そう。悪評が極端に増えた分、好評も僅かながら増えた。ファンはもちろん、一部は信者と言ってもいいくらいのやつらが、ちらほら現れた。
そして今朝は、ようやく試験結果が返ってくる。
俺たちは大広間で朝ごはんを食べて、ミカエル寮一年が並んでいるところに立った。
「試験の結果を返却します。名前を呼ばれた者は前に!」
グアルディーはそう言って、一人ずつ名前を呼び始めた。
試験結果をもらって、落ち込みながら戻ってくるやつ、ガッツポーズをするやつ、中には俺を睨むやつ。反応はそれぞれだった。

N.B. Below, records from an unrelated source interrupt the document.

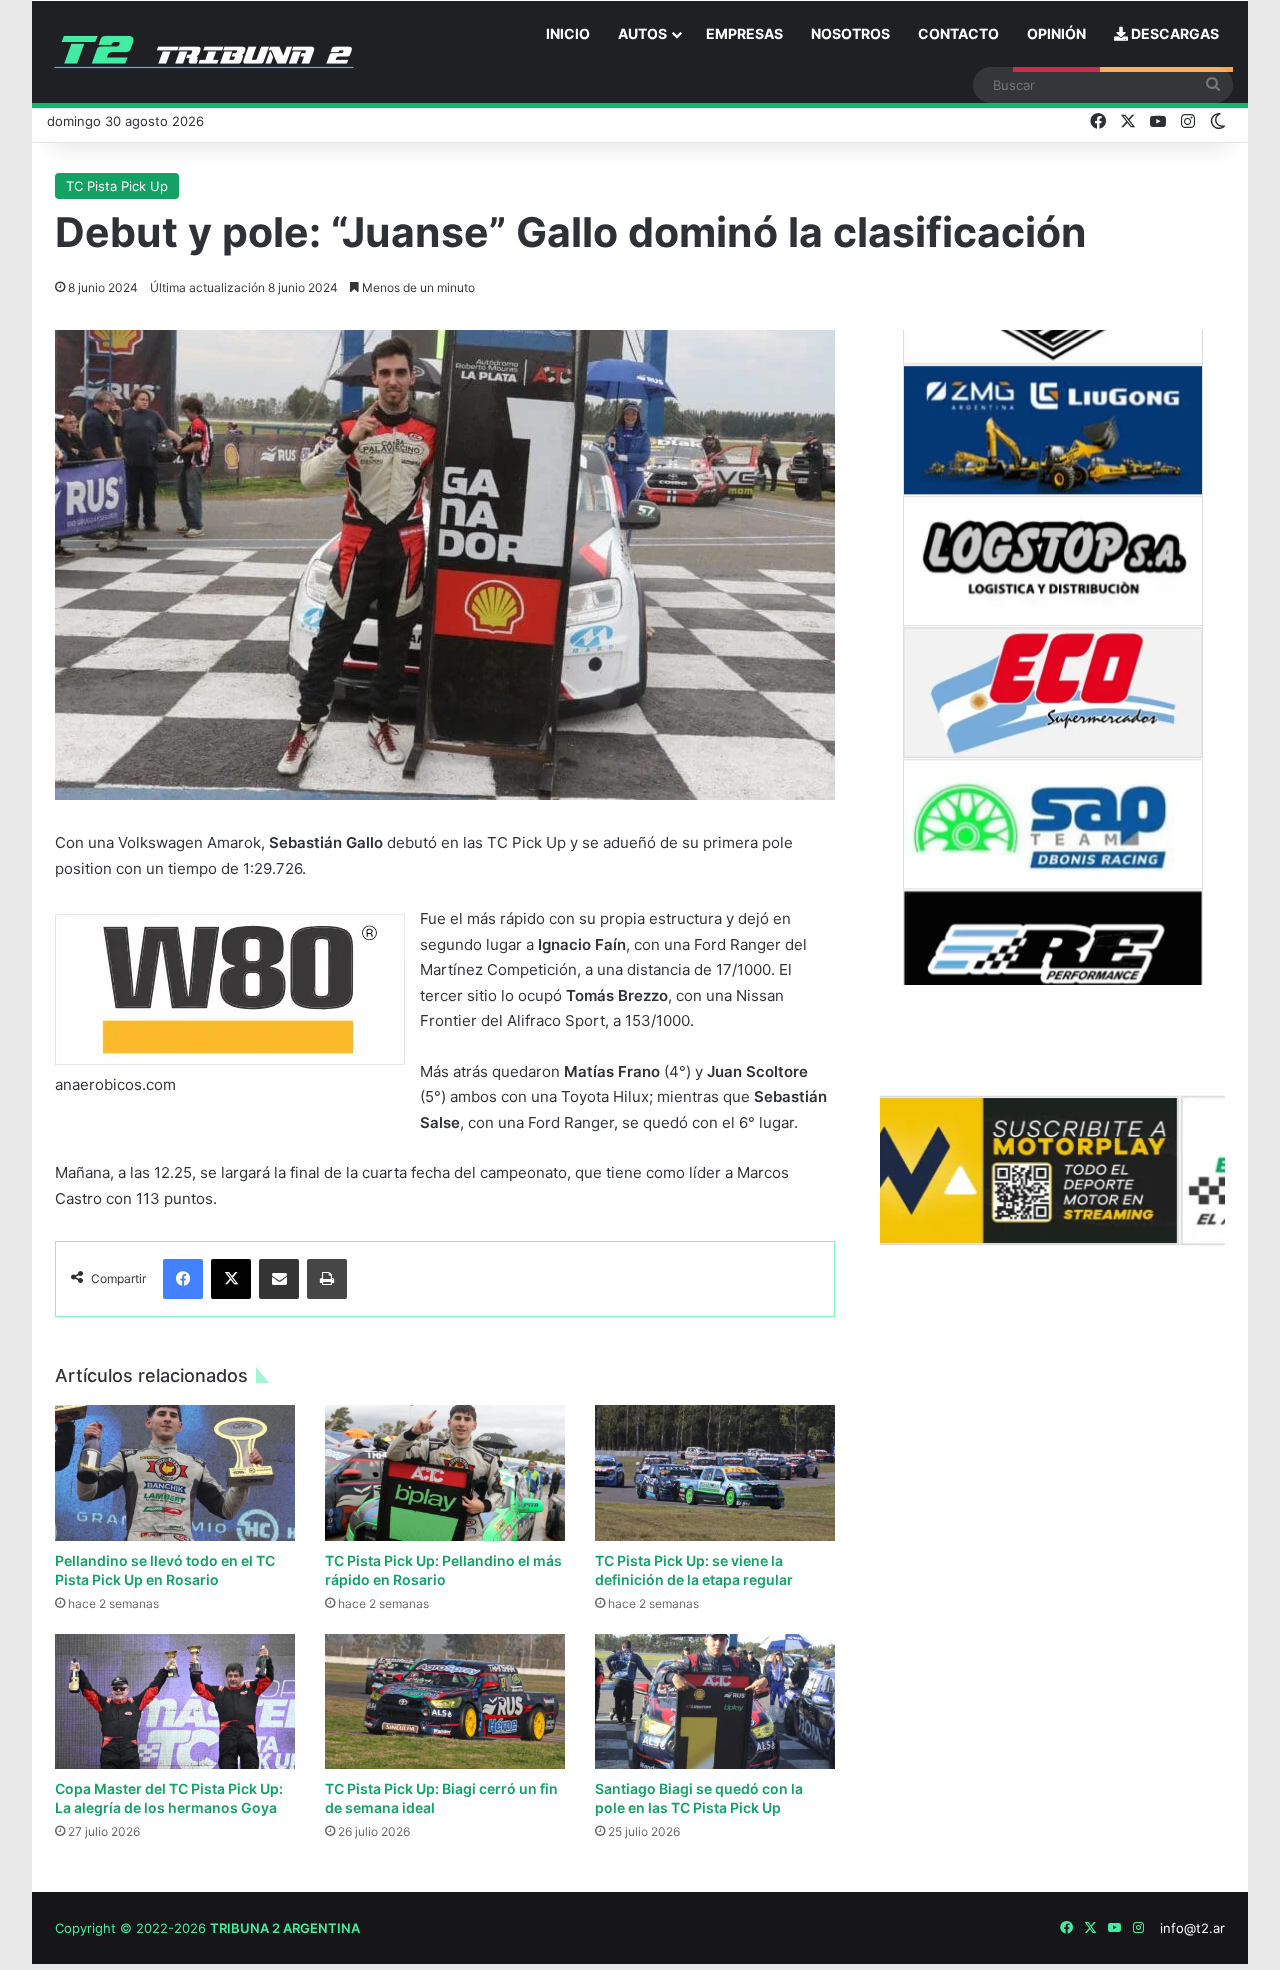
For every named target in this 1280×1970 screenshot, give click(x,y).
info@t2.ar (1192, 1928)
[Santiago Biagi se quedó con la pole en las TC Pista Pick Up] (715, 1701)
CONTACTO (958, 33)
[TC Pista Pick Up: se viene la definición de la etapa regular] (715, 1472)
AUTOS (642, 33)
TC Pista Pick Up (117, 186)
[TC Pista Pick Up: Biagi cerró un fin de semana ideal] (445, 1701)
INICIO (568, 33)
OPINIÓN (1056, 33)
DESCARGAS (1173, 33)
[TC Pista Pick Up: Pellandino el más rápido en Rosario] (445, 1472)
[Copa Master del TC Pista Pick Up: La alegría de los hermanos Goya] (175, 1701)
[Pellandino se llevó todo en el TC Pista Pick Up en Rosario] (175, 1472)
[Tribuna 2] (204, 52)
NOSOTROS (850, 33)
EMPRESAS (744, 33)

そして最後に、俺たち三人が残った。グアルディーが俺たち真っ直ぐ見つめる。
「ショート・アルマス。ジャック・ディクソン。チェイミー・シェイク。あなたたち三人は一緒に来なさい」
俺は緊張で硬直した足を必死に動かして、前に進んだ。
「私はやはり反対です」
グアルディーが言った。
「危険すぎる。ですが……」
本当に、心から心配する目で俺たちを見て、それからふんわりとした優しい笑みを浮かべた。
「今一先ず、よくやったと、そう言っておきましょう」
俺たちはグアルディーから個票を受け取った。
三人で同時に順位を見せ合う。
チェイミー、学年一位。
俺、学年二位。
ジャック、学年三位。
つまり、俺たちの目標だったトップ五入りは……
「やっ……たあぁぁぁぁぁ!」
俺たちは拳を突き上げて叫んだ。
そのあと嬉しすぎて何をしたかなんて、詳しく覚えていない。ハイタッチしたり飛び回ったり。もしかしたら抱き合って喜んでたかもしれない。
俺たちは興奮がおさまらないまま後ろに戻っていった。
その途中で、レーナの成績がチラリと見えた。学年五位だった。紙は強く握りすぎてクシャクシャになっている。
「何位だったの?」
「チェイミー、俺、ジャックの順でトップ独占フィニッシュさ」
「そう……」
レーナが消え入りそうな声でつぶやいた。
「しっかし、まさか俺が三位とは思ってもみなかったぜ。真面目にやらないだけで、俺って案外才能ある?」
ジャックが笑いながらそう言った。俺も笑いながら「かもな」と相槌を打った。
「よかった……」
チェイミーが俺たちを見て言った。
「何が?」
「勉強してよかったと思ったの、いい成績をとって嬉しいって思ったの、これが初めて。本当に嬉しい。本当によかった。本当に、本当に……、二人の言ったとおり、最高にワクワクした……」
チェイミーの目から涙が溢れた。
「バーカ。こんなんで満足するのはまだまだ早いってもんだぜ。これで俺たちはやっと、スタート地点に立てたんだからな」
俺もチェイミーも頷いた。
ついに、今日の夕食時間から、あの計画が始まるんだ。
ようやく立てたスタートラインの土を、俺たちは力強く踏みしめて、その喜びの余韻に浸った。